Lawsuit filed by an “election integrity” group, Election Integrity Project California (EIPCa), and voters, including two failed congressional and Senate candidates, against California Secretary of State Shirley Weber (D), California Attorney General Rob Bonta (D) and several county registrars of voters. The lawsuit originally filed in 2021 by EIPCa and several other failed congressional candidates included a radical independent state legislature theory argument that suggested the defendants “violated the Elections Clause by usurping the California State Legislature’s constitutional authority to set the manner of elections,” but the complaint has since been amended to drop that claim along with certain plaintiffs. The remaining plaintiffs argue that California voting laws, regulations and guidelines that have created universal mail-in voting, opened online voter registration, allowed for community ballot collection, regulated poll observers and otherwise expanded voting are unconstitutional. Specifically, the plaintiffs assert that California Assembly Bill 860, Assembly Bill 37, Senate Bill 503, Senate Bill 397, Senate Bill 450 and several sections of the California Code of Regulations that pertain to elections are unconstitutional. 
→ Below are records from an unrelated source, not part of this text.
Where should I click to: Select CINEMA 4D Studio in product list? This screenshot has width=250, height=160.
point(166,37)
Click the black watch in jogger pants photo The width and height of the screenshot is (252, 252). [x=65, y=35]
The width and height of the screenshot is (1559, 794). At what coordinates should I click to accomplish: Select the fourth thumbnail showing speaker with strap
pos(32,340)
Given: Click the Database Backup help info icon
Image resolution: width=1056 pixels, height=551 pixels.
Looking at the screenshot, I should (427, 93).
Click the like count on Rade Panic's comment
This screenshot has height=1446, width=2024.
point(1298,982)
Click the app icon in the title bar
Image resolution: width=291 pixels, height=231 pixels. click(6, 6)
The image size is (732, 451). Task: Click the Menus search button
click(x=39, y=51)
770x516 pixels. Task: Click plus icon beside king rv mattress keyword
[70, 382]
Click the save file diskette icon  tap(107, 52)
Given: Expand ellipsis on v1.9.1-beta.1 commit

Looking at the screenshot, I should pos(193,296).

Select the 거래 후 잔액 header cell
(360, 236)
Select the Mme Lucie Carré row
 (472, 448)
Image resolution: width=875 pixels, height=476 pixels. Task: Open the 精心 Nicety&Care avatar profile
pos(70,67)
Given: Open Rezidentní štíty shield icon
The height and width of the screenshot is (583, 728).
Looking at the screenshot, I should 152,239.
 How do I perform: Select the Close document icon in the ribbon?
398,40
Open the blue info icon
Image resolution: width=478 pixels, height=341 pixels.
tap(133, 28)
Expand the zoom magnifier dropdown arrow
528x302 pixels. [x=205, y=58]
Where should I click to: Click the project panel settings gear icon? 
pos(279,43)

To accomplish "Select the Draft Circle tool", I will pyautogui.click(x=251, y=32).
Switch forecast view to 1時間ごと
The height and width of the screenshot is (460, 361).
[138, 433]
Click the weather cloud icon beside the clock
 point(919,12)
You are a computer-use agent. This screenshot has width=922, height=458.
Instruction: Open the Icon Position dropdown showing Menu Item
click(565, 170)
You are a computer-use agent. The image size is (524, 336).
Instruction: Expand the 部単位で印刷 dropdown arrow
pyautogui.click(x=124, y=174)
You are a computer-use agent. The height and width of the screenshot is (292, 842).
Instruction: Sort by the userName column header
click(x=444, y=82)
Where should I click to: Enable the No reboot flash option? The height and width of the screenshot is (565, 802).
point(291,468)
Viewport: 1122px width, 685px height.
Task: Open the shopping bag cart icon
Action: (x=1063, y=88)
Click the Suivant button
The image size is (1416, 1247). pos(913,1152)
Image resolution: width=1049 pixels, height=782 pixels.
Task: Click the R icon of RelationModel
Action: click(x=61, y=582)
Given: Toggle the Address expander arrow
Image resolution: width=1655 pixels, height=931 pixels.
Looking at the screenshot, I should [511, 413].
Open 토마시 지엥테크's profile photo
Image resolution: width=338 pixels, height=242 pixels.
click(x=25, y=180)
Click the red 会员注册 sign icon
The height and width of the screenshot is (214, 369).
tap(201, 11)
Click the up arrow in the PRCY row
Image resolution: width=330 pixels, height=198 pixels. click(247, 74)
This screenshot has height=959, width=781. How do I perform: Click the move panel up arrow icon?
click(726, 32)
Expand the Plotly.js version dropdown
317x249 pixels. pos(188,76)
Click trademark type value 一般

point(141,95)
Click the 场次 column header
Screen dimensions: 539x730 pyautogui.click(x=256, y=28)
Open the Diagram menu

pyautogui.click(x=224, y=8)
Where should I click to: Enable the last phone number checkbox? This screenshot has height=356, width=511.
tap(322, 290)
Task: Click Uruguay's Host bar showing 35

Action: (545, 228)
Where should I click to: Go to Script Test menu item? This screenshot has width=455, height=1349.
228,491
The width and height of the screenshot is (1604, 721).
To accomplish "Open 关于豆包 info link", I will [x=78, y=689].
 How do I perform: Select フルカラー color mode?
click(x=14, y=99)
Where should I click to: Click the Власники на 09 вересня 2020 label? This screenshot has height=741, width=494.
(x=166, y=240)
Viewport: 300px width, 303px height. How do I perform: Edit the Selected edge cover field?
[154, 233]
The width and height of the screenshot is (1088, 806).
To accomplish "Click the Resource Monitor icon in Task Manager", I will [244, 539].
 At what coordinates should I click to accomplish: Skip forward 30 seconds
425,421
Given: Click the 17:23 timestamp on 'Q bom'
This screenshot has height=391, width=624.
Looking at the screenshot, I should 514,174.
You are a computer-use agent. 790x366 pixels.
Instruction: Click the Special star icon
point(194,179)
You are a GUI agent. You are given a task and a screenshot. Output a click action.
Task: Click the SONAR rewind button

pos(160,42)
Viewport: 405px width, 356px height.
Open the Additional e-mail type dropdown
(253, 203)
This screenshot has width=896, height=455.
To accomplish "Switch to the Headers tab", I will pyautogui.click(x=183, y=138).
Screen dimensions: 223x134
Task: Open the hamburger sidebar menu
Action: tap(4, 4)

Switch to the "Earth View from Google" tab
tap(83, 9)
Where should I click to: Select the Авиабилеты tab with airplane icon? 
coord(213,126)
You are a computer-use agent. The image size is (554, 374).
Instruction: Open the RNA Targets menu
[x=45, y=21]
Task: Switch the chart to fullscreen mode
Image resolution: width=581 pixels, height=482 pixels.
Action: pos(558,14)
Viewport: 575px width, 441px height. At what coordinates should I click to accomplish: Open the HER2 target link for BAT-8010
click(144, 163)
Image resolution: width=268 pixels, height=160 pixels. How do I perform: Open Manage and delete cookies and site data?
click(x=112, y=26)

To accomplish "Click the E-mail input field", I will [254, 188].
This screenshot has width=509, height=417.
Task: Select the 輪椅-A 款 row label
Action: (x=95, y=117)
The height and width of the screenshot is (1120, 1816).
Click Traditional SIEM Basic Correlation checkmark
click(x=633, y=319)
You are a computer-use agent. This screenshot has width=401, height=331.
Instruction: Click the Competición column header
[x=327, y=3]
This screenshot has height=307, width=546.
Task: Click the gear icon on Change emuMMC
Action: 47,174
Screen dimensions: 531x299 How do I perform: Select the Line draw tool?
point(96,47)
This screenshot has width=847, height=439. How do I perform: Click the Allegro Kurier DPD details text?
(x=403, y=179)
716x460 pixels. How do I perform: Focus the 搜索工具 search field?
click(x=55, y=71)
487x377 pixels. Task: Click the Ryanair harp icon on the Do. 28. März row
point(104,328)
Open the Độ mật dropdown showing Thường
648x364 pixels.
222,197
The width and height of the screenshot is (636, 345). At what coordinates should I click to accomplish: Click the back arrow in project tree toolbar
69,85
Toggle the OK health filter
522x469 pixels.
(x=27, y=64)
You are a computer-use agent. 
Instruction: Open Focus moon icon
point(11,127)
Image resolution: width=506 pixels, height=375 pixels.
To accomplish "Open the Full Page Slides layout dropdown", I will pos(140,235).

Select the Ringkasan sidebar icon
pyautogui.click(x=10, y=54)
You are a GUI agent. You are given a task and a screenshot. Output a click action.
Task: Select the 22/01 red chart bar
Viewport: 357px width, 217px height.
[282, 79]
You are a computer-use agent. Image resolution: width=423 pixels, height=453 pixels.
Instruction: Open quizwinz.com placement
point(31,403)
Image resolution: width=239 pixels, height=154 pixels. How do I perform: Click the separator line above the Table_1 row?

The plaintiffs allege that the defendants violated the Equal Protection and Due Process Clauses of the 14th Amendment by “implementing laws, regulations, and procedures that diminish the value of in-person voters, including EIPCa’s observers and Plaintiffs in their respective counties.” The plaintiffs request an audit of all mail-in ballots, “remade or duplicated ballots, adjudicated ballots, and other documents used to cast votes in all elections since the November 2020 election” along with an order to preserve and audit “all voting machines, software, peripherals (including flash drives and other memory storage), computers, reports generated, and other data and equipment used to cast, examine, count, tabulate, modify, store or transmit votes or voting data since the November 2020 election.” On June 14, 2021, a federal court dismissed the case. The plaintiffs appealed this to the 9th U.S. Circuit Court of Appeals, which dismissed some of the plaintiffs claims, vacated (meaning voided) the district court’s holding that it lacked jurisdiction to hear the lawsuit and sent the case back to the district court for further proceedings.

The case was dismissed on July 18, 2023. The plaintiffs appealed to the 9th U.S. Circuit Court of Appeals.